30,000 Number of sad face emoticons you will find on CarlyFiorina.org, one for every person Fiorina laid off during her time as chief executive of Hewlett-Packard. Fiorina failed to register the domain. Someone else got in there.

The Lexicon: Fallout Friday

Today might very well turn out to be “Fallout Friday”, according to UK chancellor George Osborne, who coined the term in a Financial Times interview earlier this week to describe a situation in which Labour wins the election with Scottish National Party support. The economic credibility Osborne says the coalition has built up over five years would “evaporate in five minutes”, he claimed in the interview (the FT has backed the continuation of the coalition). Still, “Fallout Friday” can be easily adapted to describe any kind of hung-parliament stalemate, which at the time of writing was what the polls were predicting. Maybe Nick Clegg is right to warn of the chance (a remote one) that there will be another election by Christmas. Then UK politics really would go nuclear.

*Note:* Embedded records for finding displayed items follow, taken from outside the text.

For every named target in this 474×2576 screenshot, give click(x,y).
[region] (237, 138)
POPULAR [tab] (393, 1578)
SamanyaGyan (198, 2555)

Getting to know: Jessica Alba

Certain film fans will know Californian actor Jessica Alba from such movies as Sin City and Fantastic Four, but Alba is also one of a widening pool of celebrities with a sideline in entrepreneurialism that’s turning out to be very serious indeed (see also Snoop Dogg, Dr Dre, Sean Combs). The Honest Company, which Alba cofounded, is valued at just under $1 billion and has attracted initial public offering (IPO) speculation. So what is the Honest Company’s honest trade? It’s a company selling baby products that offers discounts on bundles of “nontoxic”, eco-friendly consumer goods (toiletries, nappies, vitamins) sold via a monthly subscription. “I created The Honest Company to help moms and to give all children a better, safer start,” she says. The money is just a bonus.

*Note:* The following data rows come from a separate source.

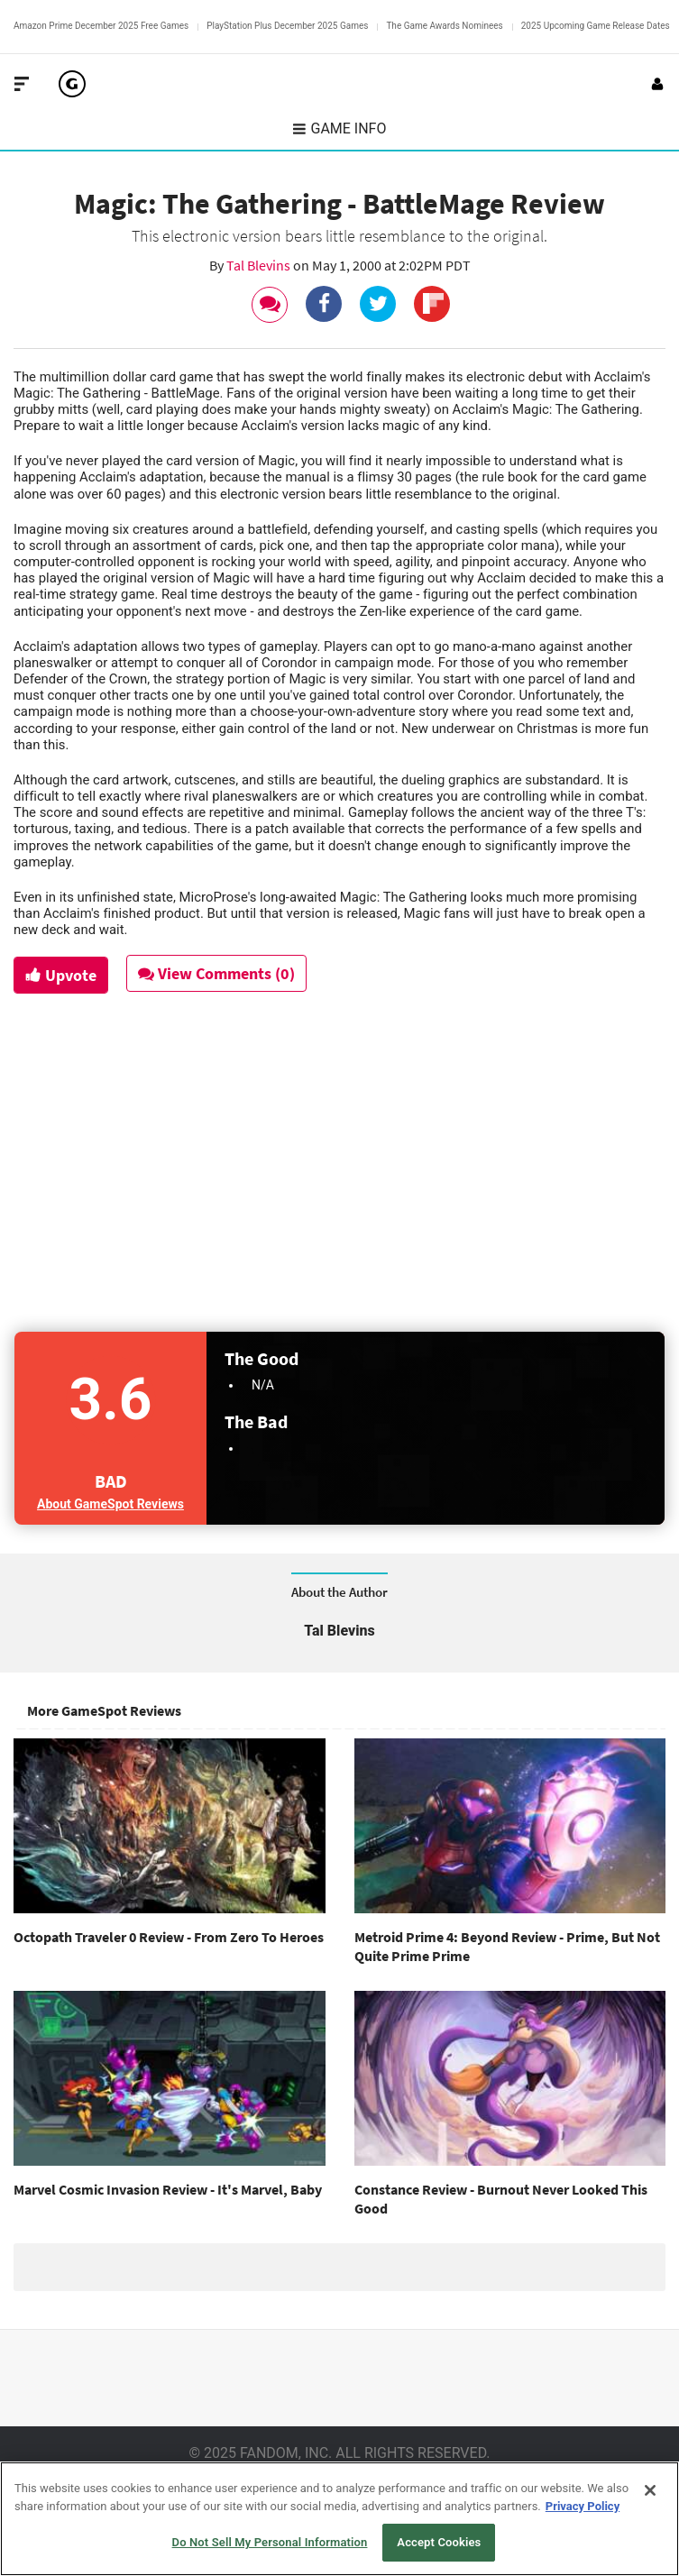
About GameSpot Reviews (110, 1504)
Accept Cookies (439, 2542)
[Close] (650, 2490)
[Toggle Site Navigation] (21, 83)
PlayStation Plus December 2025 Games (287, 26)
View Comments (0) (217, 973)
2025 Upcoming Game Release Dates (595, 26)
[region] (339, 2518)
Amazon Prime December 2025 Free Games (101, 26)
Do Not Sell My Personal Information (270, 2542)
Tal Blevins (259, 265)
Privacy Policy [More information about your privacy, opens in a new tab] (582, 2506)
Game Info (340, 128)
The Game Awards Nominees (444, 26)
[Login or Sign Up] (657, 83)
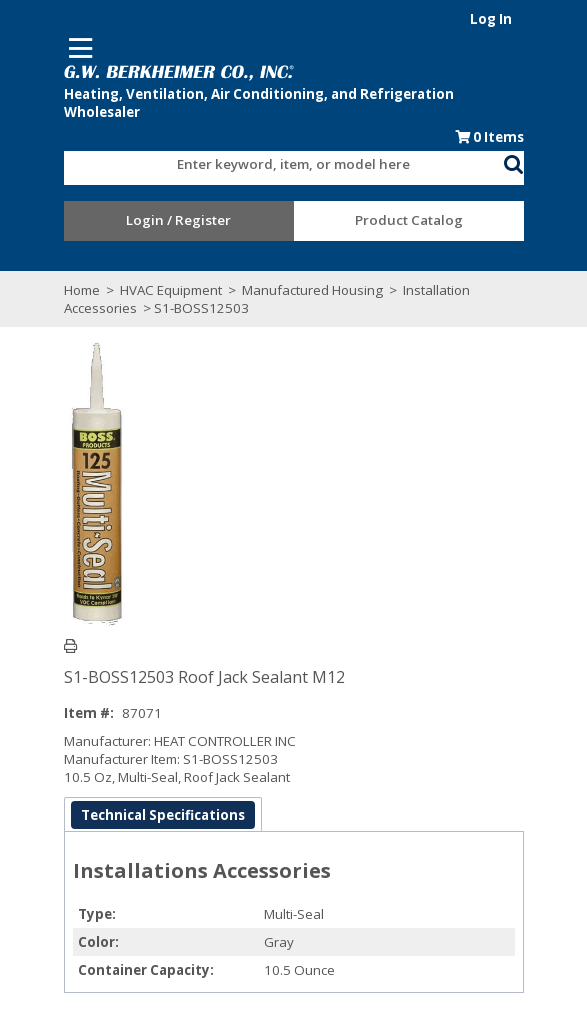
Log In (491, 19)
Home (82, 290)
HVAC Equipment (171, 290)
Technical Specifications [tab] (163, 815)
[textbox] (274, 165)
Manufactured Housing (312, 290)
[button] (514, 161)
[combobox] (284, 160)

The list World's biggest companies

Forbes.com has come up with the definitive list of the world’s biggest 2,000 companies. Impress your friends by memorising these, the top five:

5 Berkshire Hathaway Warren Buffett’s holding company celebrates its 50th birthday this year after posting 2014 revenues of $195 billion and almost $20 billion in profits.

4 Bank of China With sales of $120 billion and profits of $27.5 billion, the Bank of China has the distinction of being the fourth-largest bank in China. Hey, wait a minute, that means . . .

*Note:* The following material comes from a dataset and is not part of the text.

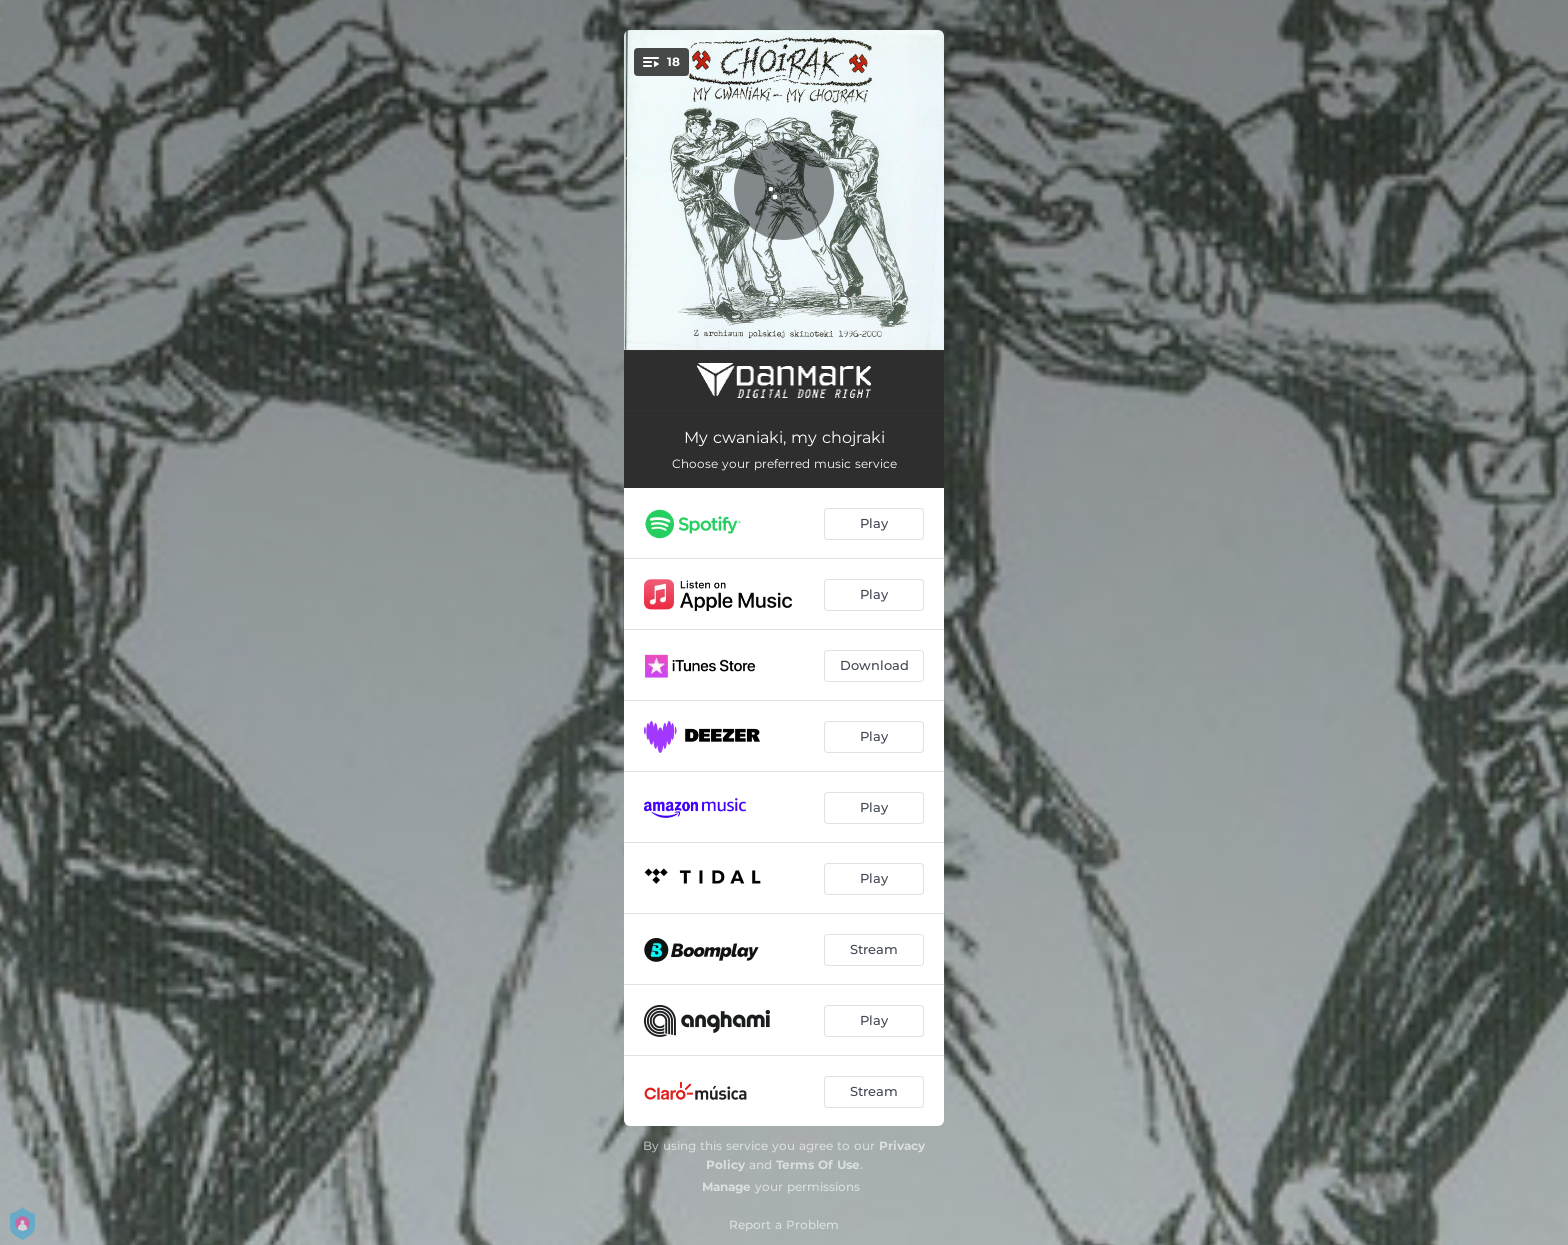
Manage (726, 1186)
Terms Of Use (818, 1164)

3 Agricultural Bank of China After a record IPO in 2010 (since overtaken by Alibaba), the bank has revenues of $129 billion and its profits are $29 billion.

2 China Construction Bank Its revenues are $130.5 billion and its profits are $37 billion. Are you beginning to sense a theme?

1 Industrial and Commercial Bank of China It has sales of $167 billion and profits of $44.8 billion. Oh, and $3.3 trillion in assets. They’ll still turn you down for that car loan.